KENTUCKY (KFVS) - Kentucky Attorney General Andy Beshear announced the launch of the Kentucky Opioid Disposal Program on Tuesday, August 22.
This is the state's first initiative to give Kentuckians a to safely dispose of opioid medications at home. The program involves the drug deactivation pouch, Deterra, which lets you dispose of unused prescription opioids in a safe and environmentally friendly manner.
The program will start with a pilot program that will provide 50,000 drug deactivation pouches in four Kentucky counties: Floyd, Henderson, McCracken and Perry. It will be included in Beshear's statewide work with Kentucky's seniors and faith-based communities.
AG Beshear said the program has the potential to dispose of more than 2.2 million unused opioids.
"For the first time, through this program, Kentuckians will be able to safely dispose of unused medications at home and protect their family, friends and neighbors from addiction," he said.
AG Beshear is working with the sheriffs in the four counties to distribute the pouches to area residents and organizations who are disposing of prescription opioids.

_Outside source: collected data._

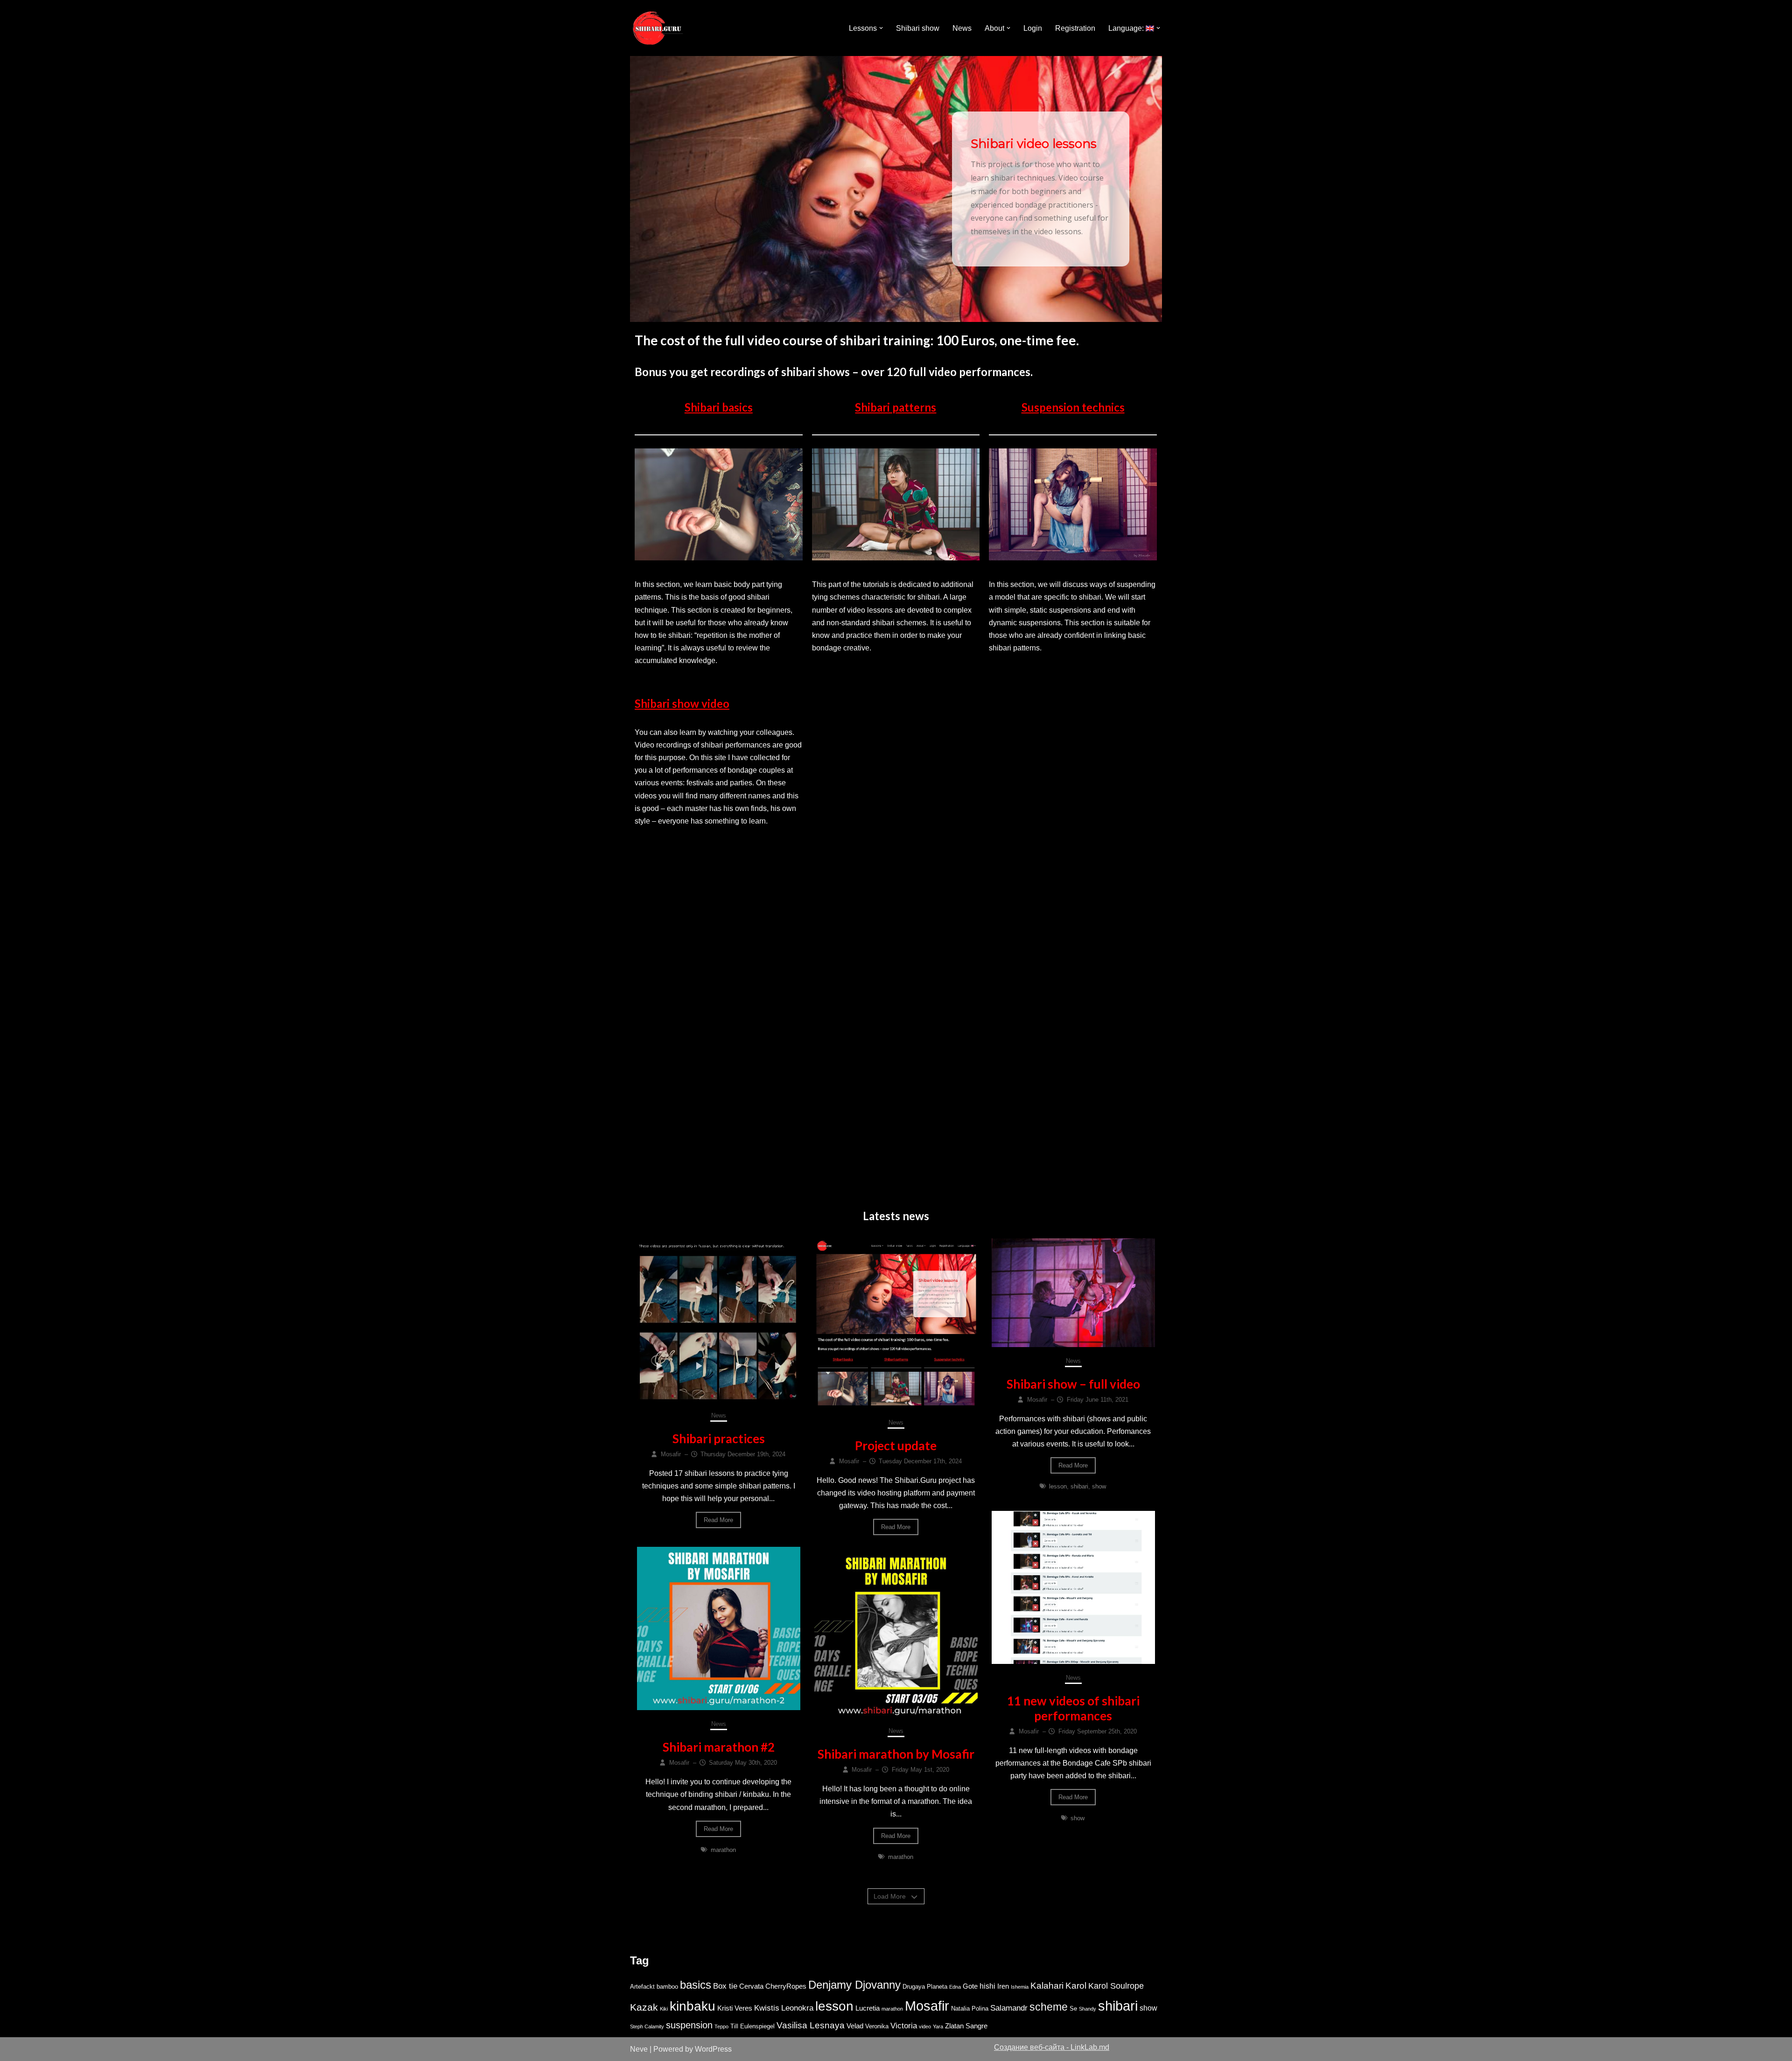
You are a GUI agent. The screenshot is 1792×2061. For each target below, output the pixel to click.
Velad (855, 2026)
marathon (723, 1849)
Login (1032, 28)
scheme (1048, 2007)
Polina (980, 2008)
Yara (938, 2026)
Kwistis (766, 2007)
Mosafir (927, 2005)
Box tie (725, 1986)
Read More (718, 1519)
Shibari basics (719, 407)
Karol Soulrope (1116, 1986)
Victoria (903, 2025)
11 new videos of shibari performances (1073, 1708)
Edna (955, 1987)
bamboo (667, 1986)
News (962, 28)
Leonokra (797, 2007)
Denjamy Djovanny (854, 1984)
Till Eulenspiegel (752, 2026)
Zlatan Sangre (966, 2026)
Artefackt (642, 1986)
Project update (896, 1445)
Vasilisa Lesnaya (811, 2025)
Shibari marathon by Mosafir (896, 1754)
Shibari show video (682, 703)
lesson (1058, 1486)
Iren (1003, 1986)
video (925, 2026)
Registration (1075, 28)
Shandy (1087, 2009)
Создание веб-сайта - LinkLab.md (1051, 2047)
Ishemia (1020, 1987)
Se (1073, 2008)
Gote (970, 1986)
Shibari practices (718, 1438)
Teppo (721, 2026)
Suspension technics (1073, 407)
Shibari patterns (895, 407)
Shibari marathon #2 (719, 1747)
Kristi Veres (734, 2008)
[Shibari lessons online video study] (658, 28)
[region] (896, 189)
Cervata (751, 1986)
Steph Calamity (647, 2026)
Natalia (960, 2008)
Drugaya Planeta (925, 1986)
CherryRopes (785, 1986)
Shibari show (917, 28)
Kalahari (1047, 1986)
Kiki (664, 2009)
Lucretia (867, 2008)
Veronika (877, 2026)
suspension (689, 2025)
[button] (881, 28)
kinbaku (692, 2005)
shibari (1079, 1486)
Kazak (644, 2007)
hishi (987, 1986)
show (1099, 1486)
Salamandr (1009, 2007)
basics (695, 1984)
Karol (1075, 1986)
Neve (639, 2049)
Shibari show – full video (1073, 1383)
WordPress (713, 2049)
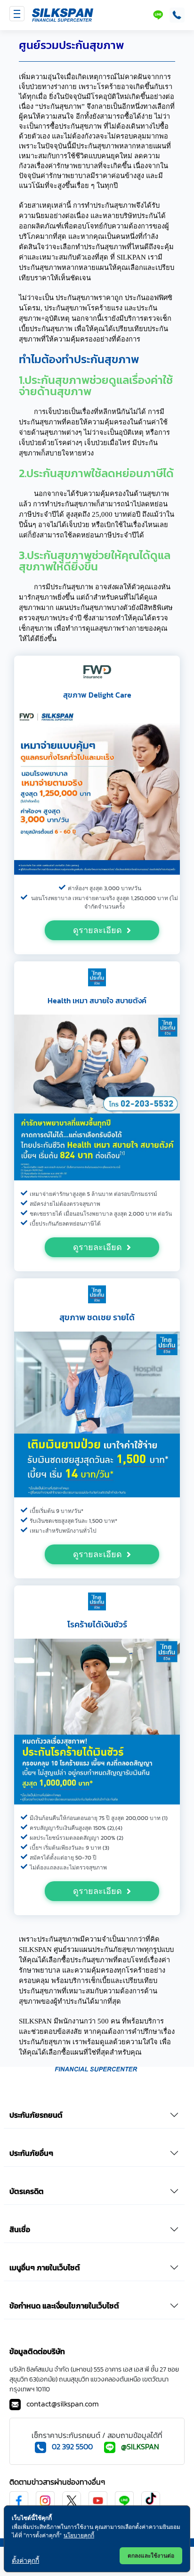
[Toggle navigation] (16, 13)
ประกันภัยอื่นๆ (31, 2153)
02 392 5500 (72, 2446)
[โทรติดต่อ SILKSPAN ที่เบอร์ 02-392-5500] (175, 15)
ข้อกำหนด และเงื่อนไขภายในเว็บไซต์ (64, 2305)
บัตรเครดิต (26, 2191)
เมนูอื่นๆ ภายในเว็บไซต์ (44, 2267)
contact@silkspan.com (62, 2403)
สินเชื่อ (19, 2229)
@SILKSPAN (140, 2446)
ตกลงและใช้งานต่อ (151, 2555)
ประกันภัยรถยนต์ (36, 2115)
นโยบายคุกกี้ (79, 2535)
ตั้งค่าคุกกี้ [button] (25, 2560)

He said his Office of Senior Protection will help distribute the pouches at its senior events at local community centers and churches.
Kentuckians will be able to place their unused medication into the pouch, fill it with warm water, wait 30 seconds, seal the pouch and shake it before disposing of it in normal trash. One pouch destroys 45 pills, six ounces of liquid or six patches.
"We have to be as creative as possible in trying to find different ways and avenues to combat the prescription drug problem we are experiencing in Kentucky," said McCracken County Sheriff Jon Hayden. "This is certainly a creative idea in that this could cut off a source for some people in obtaining some highly-addictive controlled substances. Our county certainly appreciates any efforts made to or presented to us in combating this problem that has in fact reached epidemic levels in parts of our state."
The attorney general's office is funding the initiative with settlement funds, and partnering with the nonprofit A Stronger Kentucky Inc., chaired by former Kentucky Gov. Steve Beshear, for the remaining funding.